▶ **WHAT THE TASK REQUIRES**
Only the lines from the line containing "Where should I click to: Click the total" to the end of the records, both included, belong in the answer, copied exactly.

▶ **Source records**
---+---
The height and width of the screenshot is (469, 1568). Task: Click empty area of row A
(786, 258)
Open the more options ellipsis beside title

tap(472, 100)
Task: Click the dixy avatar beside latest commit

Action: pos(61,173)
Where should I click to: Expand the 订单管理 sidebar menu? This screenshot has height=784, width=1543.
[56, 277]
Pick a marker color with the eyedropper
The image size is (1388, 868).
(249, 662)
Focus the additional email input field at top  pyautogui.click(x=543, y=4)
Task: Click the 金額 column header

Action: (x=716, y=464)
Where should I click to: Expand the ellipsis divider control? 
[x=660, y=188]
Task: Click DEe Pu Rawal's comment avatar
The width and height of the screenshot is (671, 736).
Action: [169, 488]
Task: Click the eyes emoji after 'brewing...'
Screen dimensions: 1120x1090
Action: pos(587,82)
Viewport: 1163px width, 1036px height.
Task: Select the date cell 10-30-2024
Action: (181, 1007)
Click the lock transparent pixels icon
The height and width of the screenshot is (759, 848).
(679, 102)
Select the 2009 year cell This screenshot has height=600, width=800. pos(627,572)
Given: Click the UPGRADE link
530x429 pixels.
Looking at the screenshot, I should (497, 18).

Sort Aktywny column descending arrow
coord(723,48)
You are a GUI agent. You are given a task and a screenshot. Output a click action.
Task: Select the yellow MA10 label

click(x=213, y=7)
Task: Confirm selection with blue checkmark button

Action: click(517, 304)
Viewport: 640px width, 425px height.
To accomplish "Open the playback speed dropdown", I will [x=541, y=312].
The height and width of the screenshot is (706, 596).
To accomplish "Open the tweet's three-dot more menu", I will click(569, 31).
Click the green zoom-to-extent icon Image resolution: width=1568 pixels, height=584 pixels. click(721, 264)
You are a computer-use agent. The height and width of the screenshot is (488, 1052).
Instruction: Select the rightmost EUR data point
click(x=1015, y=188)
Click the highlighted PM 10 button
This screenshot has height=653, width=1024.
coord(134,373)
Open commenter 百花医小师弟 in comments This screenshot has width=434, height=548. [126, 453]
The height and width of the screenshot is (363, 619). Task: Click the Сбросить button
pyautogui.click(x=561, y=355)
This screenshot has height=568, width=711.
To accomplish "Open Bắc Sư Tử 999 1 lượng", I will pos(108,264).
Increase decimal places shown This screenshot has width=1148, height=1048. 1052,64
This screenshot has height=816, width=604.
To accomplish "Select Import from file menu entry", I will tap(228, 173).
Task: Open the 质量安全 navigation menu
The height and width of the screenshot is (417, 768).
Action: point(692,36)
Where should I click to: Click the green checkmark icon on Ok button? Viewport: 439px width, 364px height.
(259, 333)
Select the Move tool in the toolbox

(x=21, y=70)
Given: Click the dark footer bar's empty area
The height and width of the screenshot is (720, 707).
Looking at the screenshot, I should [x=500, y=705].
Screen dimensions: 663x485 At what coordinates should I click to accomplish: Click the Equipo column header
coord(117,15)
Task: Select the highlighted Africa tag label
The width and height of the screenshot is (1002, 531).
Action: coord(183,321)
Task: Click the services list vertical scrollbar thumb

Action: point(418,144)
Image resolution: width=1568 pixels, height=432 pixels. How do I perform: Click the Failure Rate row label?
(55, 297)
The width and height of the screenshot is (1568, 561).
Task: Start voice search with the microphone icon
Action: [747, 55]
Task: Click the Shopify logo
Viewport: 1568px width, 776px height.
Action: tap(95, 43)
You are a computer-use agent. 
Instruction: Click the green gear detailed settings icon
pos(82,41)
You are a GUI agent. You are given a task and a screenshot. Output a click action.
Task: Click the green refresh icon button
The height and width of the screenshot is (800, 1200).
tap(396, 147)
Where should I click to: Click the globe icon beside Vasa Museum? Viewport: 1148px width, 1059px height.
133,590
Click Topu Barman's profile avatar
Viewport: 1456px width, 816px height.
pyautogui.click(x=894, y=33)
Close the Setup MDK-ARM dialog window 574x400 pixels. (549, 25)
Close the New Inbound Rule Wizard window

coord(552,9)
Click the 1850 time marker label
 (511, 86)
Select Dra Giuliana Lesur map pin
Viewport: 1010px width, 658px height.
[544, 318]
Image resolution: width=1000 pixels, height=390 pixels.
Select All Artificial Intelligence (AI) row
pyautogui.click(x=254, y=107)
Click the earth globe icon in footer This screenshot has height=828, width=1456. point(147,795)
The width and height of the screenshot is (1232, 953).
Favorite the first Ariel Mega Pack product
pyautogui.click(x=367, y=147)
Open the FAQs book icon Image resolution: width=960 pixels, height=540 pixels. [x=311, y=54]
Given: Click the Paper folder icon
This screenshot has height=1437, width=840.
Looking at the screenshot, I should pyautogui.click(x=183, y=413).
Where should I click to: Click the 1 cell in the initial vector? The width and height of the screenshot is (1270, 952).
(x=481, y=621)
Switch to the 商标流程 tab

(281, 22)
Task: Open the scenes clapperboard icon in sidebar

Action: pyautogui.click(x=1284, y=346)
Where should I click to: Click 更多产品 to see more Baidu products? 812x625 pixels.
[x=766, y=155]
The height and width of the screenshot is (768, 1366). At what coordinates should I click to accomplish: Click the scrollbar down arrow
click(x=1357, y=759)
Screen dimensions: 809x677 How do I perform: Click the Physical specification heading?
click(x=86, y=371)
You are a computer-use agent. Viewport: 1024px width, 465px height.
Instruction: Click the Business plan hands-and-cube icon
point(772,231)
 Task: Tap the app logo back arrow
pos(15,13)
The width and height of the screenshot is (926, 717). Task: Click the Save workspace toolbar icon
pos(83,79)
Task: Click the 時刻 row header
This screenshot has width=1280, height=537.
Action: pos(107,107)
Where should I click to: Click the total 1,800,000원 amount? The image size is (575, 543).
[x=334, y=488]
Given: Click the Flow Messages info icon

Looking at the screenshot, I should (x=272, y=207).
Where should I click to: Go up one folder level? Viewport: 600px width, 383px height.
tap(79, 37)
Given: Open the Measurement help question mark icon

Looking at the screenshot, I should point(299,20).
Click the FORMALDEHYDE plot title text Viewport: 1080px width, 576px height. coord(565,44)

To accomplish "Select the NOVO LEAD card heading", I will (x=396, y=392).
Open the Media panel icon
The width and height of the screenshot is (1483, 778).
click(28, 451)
---+---
▶ **RESPONSE BELOW**
Where should I click to: Click the total 1,800,000원 amount? The image size is (575, 543).
[x=334, y=488]
Given: Click the Flow Messages info icon

Looking at the screenshot, I should (x=272, y=207).
Where should I click to: Go up one folder level? Viewport: 600px width, 383px height.
tap(79, 37)
Given: Open the Measurement help question mark icon

Looking at the screenshot, I should point(299,20).
Click the FORMALDEHYDE plot title text Viewport: 1080px width, 576px height. coord(565,44)

To accomplish "Select the NOVO LEAD card heading", I will (x=396, y=392).
Open the Media panel icon
The width and height of the screenshot is (1483, 778).
click(28, 451)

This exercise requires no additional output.